[Source records]
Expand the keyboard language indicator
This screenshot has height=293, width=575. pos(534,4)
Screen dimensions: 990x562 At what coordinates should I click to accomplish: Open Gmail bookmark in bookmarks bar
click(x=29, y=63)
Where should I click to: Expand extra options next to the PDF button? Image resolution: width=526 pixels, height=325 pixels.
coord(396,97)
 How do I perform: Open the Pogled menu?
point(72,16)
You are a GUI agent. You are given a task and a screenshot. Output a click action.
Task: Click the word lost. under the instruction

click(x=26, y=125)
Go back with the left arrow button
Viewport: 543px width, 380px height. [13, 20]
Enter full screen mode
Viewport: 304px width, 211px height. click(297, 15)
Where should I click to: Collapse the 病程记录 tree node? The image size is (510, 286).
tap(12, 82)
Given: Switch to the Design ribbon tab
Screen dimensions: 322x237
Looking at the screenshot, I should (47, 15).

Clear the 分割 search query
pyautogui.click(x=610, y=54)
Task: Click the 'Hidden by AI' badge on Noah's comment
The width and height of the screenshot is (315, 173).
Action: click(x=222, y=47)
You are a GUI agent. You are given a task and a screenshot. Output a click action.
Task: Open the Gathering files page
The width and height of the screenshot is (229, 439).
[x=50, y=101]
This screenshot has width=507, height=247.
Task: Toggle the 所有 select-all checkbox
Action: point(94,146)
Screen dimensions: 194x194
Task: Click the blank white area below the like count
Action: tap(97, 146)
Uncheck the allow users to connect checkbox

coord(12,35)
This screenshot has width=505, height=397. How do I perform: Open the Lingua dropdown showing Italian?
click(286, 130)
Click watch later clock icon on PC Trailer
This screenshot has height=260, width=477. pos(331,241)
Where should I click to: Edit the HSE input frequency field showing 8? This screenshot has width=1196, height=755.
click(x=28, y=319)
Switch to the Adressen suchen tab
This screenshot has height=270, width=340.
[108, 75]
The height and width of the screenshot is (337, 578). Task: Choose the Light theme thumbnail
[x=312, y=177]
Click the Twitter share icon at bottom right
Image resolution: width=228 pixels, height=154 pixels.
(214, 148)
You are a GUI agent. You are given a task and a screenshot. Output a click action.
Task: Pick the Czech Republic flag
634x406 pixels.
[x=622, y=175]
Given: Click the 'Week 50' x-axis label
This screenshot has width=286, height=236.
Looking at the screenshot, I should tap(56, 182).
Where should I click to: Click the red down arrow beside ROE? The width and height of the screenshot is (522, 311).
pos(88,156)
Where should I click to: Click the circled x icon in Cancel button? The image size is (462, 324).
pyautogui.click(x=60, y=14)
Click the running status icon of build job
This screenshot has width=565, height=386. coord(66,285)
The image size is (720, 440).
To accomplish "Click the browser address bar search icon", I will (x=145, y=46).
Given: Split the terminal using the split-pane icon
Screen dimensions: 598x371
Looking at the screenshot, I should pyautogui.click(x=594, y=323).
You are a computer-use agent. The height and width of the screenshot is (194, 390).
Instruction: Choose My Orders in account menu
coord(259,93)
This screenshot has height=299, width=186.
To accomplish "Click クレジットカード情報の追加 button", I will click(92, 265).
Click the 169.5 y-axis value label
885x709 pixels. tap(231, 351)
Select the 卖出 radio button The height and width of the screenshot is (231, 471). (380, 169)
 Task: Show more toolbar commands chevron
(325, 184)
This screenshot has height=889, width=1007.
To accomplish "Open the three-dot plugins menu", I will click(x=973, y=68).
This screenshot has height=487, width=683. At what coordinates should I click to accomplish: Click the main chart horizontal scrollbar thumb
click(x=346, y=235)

### Task statement
Once you have checked each line above for the string "will", state how many lines contain it and add nothing more.

### Response area
3